Text excerpt:
◇ ◇ ◇ ◇ ◇ ◇ ◇

What should be separated
- System prompt: each agent has its own, tailored to its domain.
- Memory: each agent has its own memory. The infrastructure agent's memory doesn't contain client context.
- Access: the business agent doesn't have bash access. The infrastructure agent doesn't have access to emails.
- Boundaries: adapted to each agent's domain.
What can be shared
- Tasks: if both agents work on the same tasks (shared PostgreSQL table).
- Cross-cutting workflows: deployments involving both code and infrastructure.
- Reference files: CONSTITUTION.md, BOUNDARIES.md (with sections per agent).
File structure
~/.claude/
agent-infra/
system-prompt.md
memory/
boundaries.md
agent-business/
system-prompt.md
memory/
boundaries.md
shared/
CONSTITUTION.md
TASKS (shared PostgreSQL table)
Communication between agents
Agents don't talk directly to each other. You are the link.
Recommended pattern
1. Infrastructure agent detects a problem: "The cockpit container is restarting in a loop."
2. You diagnose with Agent Infra.
3. If the fix involves code, you move to Agent Business/Code.
4. You return to Agent Infra to deploy the fix.
What NOT to do
- Pass messages from one agent to another without reviewing them. ("Agent 1 says X, tell Agent 2.") You lose control.
- Give both agents access to the same communication channel. Confusion guaranteed.
Common mistakes
Adding an agent too early. You have 3 tasks and 1 project. A single agent is more than enough. Only add an agent when the first one is saturated.
No isolation. Both agents have the same access and the same memory. They step on each other's toes.
Too many agents. 4 specialized agents for a solo setup. Time spent coordinating exceeds time saved. For most setups: 1 is enough, 2 at most.
No naming convention. You no longer know which agent does what. Name them clearly: "agent-infra", "agent-content", not "agent-1", "agent-2".
Steps
- Identify the disjoint domains in your current usage.
- Evaluate: does the separation solve a real problem?
- If yes, create the second agent with a minimal system prompt.
- Define the isolation (access, memory, boundaries).
- Test for 2 weeks with both agents.
- Evaluate: has response quality improved?
Checklist
- [ ] The need for a second agent is justified (at least 2 signs from the list).
- [ ] Each agent has its own system prompt and its own memory.
- [ ] Access is separated (the business agent doesn't have bash access, etc.).
- [ ] Communication goes through you, not between agents.
- [ ] The total number of agents is less than or equal to 2 (unless demonstrated need).

◇ ◇ ◇ ◇ ◇ ◇ ◇

Records shown:
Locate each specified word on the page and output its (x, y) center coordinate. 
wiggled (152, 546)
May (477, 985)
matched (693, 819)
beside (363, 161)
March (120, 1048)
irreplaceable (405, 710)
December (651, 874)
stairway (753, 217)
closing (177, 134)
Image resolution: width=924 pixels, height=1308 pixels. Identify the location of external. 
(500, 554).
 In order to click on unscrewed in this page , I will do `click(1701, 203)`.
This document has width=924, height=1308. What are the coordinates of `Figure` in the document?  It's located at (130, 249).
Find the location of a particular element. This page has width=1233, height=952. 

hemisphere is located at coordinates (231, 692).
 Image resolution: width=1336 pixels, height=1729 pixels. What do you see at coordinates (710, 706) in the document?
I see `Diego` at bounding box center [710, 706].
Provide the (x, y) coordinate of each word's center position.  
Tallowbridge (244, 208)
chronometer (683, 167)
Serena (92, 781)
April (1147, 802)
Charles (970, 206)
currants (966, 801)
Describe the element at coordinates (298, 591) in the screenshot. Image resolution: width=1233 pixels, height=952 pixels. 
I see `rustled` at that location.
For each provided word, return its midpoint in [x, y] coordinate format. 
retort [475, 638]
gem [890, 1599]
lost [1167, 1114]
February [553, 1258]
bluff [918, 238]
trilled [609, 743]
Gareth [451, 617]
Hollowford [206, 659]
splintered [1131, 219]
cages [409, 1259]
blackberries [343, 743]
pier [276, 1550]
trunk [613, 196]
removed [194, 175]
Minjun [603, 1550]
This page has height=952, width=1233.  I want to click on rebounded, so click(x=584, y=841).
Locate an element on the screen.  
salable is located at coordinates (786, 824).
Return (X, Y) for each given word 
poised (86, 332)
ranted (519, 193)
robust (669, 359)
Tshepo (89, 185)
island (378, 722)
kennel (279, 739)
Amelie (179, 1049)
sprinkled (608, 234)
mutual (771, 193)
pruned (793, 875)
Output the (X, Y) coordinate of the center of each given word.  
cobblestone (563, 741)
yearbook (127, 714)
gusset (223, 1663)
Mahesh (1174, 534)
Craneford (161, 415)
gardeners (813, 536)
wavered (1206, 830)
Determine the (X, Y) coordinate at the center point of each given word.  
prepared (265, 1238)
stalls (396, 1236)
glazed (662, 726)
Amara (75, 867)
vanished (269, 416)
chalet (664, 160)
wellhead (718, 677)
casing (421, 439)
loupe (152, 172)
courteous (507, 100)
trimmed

◇ ◇ ◇ ◇ ◇ ◇ ◇

Prompt: In the text on setting up multiple agents, which agent doesn't have bash access?

Solved exercise: The business agent.